[RECORDED INFORMATION]
################
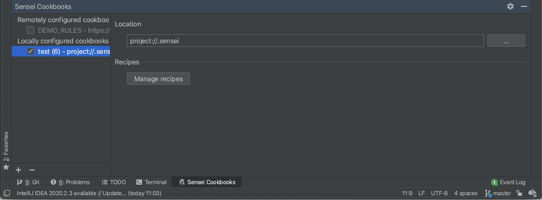Click the tool windows quick-access icon
The image size is (542, 200).
(7, 193)
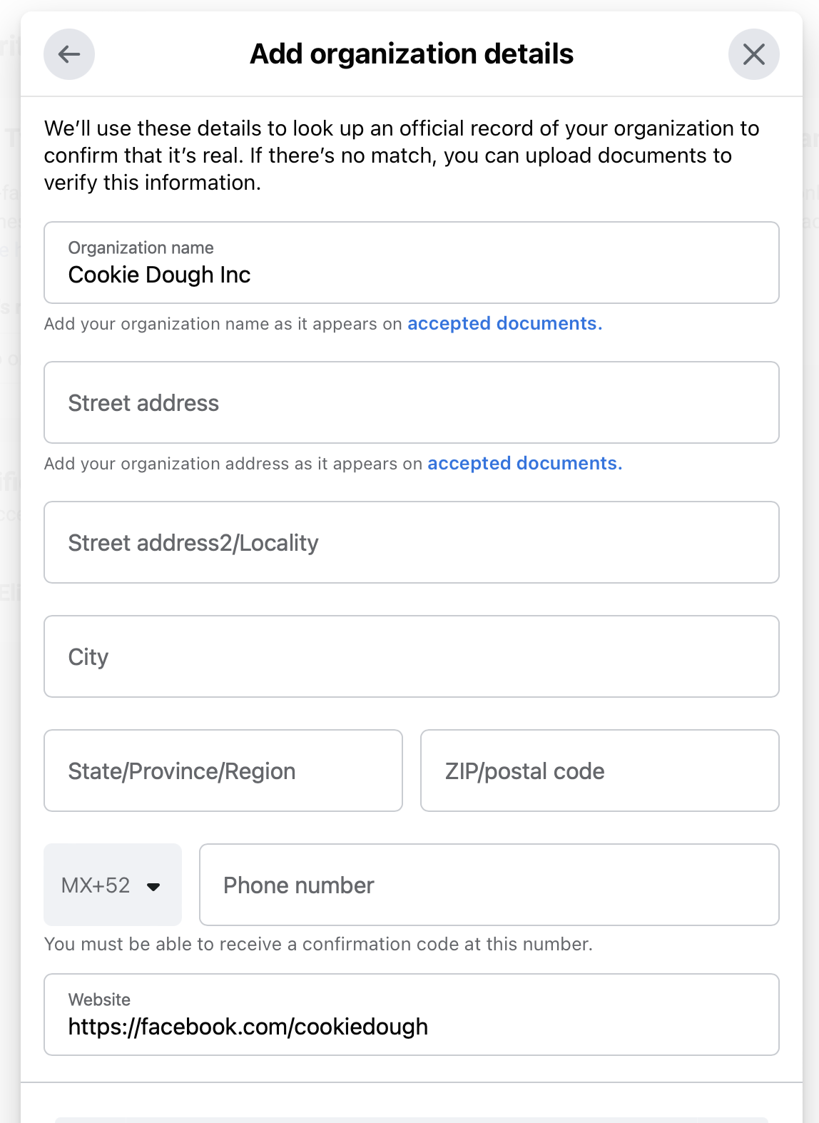Click the intro paragraph about official records
This screenshot has height=1123, width=819.
pyautogui.click(x=401, y=156)
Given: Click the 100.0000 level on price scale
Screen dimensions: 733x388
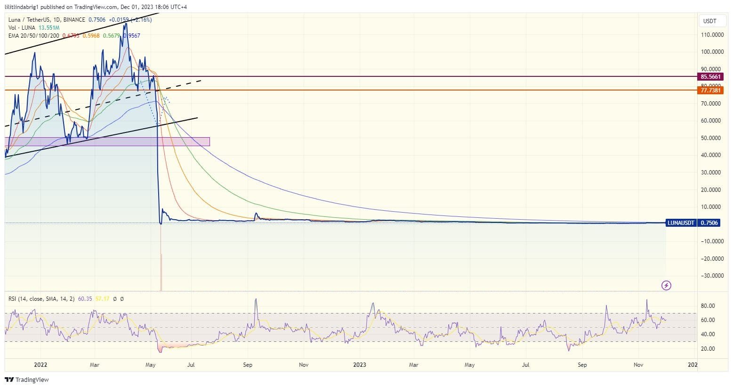Looking at the screenshot, I should [x=712, y=52].
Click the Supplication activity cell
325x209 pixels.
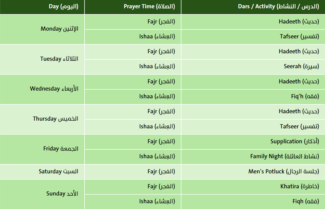click(253, 142)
################
[ASSIGNMENT] The copy should begin at the line containing "Screen dimensions: 733x388" and end at the last line of the data above; please restate those lines word for word without the pictures.

[COMPLETED TASK]
Screen dimensions: 733x388
Looking at the screenshot, I should [x=712, y=52].
Click the Supplication activity cell
325x209 pixels.
click(253, 142)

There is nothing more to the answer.